I went through major depression too. At first took Lexapro. As depression worsened was put on Cymbalta. In retrospect it had a lot to do with the fact that I was with a person who I divorced as soon as I was able. The antidepressant has lowered my seizure tolerance, so now I take anti-seizure meds too. The combination makes me dizzy at times. Do you or anyone have these problems?

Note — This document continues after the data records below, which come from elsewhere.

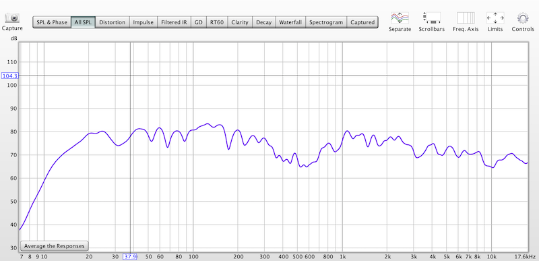
Task: Open the Waterfall tab
Action: pos(290,22)
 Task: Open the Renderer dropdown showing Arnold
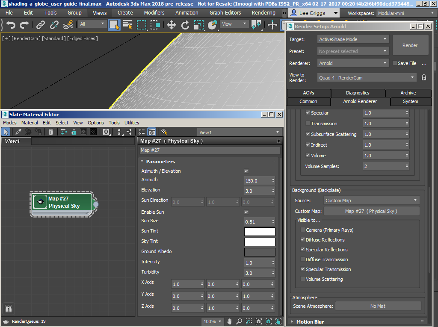coord(353,63)
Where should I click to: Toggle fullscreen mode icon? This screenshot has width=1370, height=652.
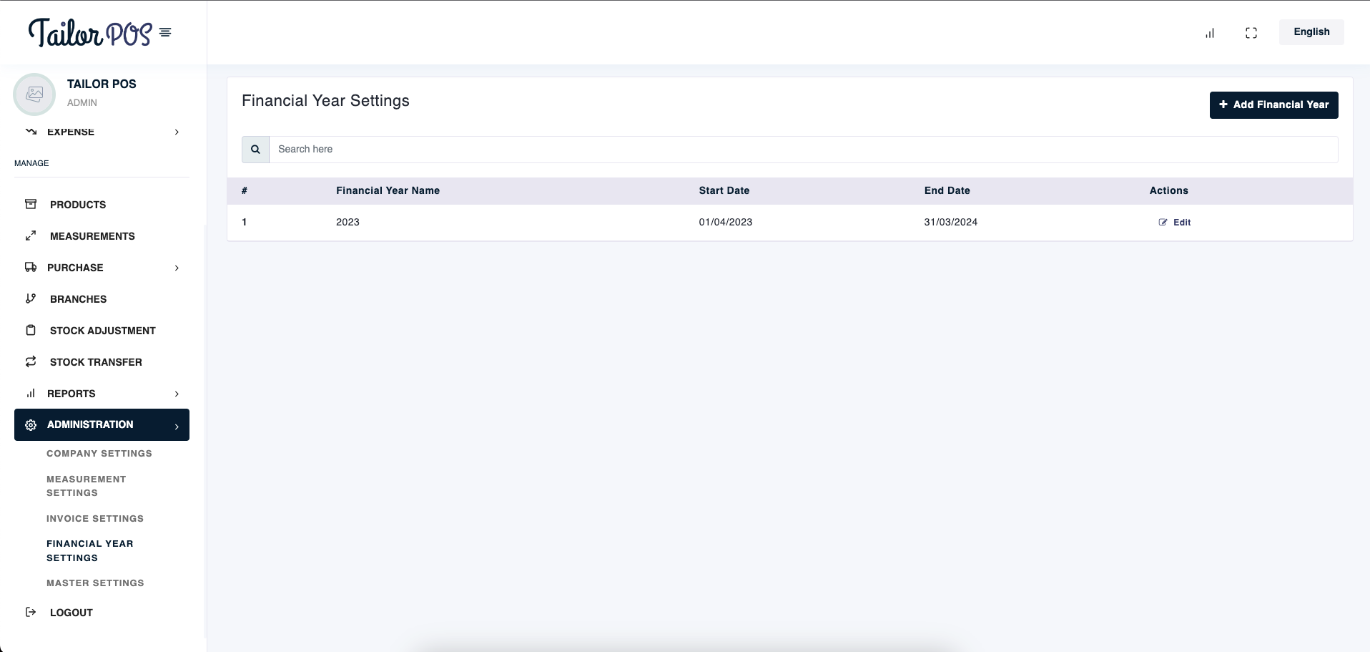coord(1251,33)
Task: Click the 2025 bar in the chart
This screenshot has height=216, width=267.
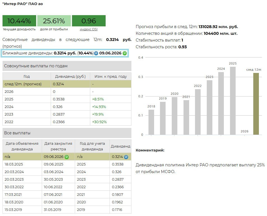Action: click(233, 100)
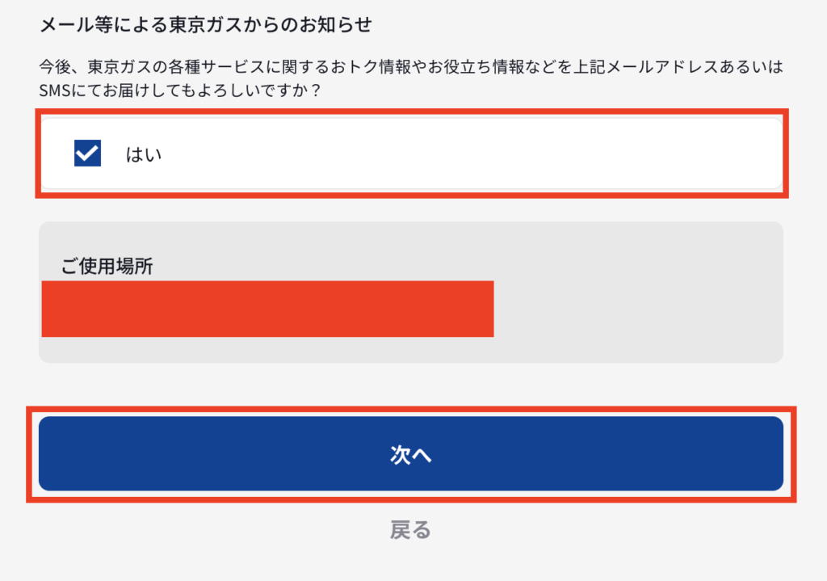Screen dimensions: 827x581
Task: Click the red redacted address block
Action: 267,309
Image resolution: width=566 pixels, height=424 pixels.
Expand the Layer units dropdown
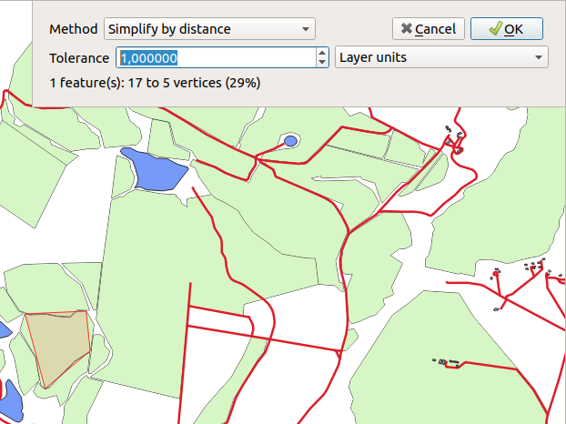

Hi pixiechick! Have you always been a procrastinator, or have you become one since the SAH? I find I'm not as good at making decisions as I was before the "event." I never thought to call it procrastination, but it is a sort of delay, rather than an inability. And, since I don't like to be anywhere where there is flourescent lighting, (which is everywhere) I have to gather up all my internal strength, to do simple things like food shopping or taking the dog to the vet. Do you take anti depressants anymore? I was not on any seizure meds until I began the anti depressants. Do you drive? Here's the catch. I don't want to have a seizure while I'm driving, but I'm actually not on a full dose of anti depressant either. It's frustrating. GET TO YOUR DOC!!!!!

pixiechick66 said,

Hi Alice! I was already taking Lexapro at the time of my SAH....I found I needed something else after about 3-4 months. I won't say I'm sorry you had to get a divorce, because I too divorced a "loser" (and I really hate that word but sometimes it fits!). I am happy that you are free of that negativity, though. This is a major life changing event, and if you don't have someone in your corner...it's that much more difficult. I no longer take anti-seizure meds, but.....I am, just within the past couple of months, experiencing A LOT of dizziness. I'm going to make an appointment with my neuro doc, but I find it very frustrating. I am using my cane at times, which I really don't like. I'll try to keep you posted after I see my doc...but I should warn you...I am THE master procrastinator!! I hope you receive some feedback from the site....post it as it's own question...you'll find that at least some people will be experiencing the same symptoms you are. Best of luck, Alice. Take care!!

Alice said:

I went through major depression too. At first took Lexapro. As depression worsened was put on Cymbalta. In retrospect it had a lot to do with the fact that I was with a person who I divorced as soon as I was able. The antidepressant has lowered my seizure tolerance, so now I take anti-seizure meds too. The combination makes me dizzy at times. Do you or anyone have these problems?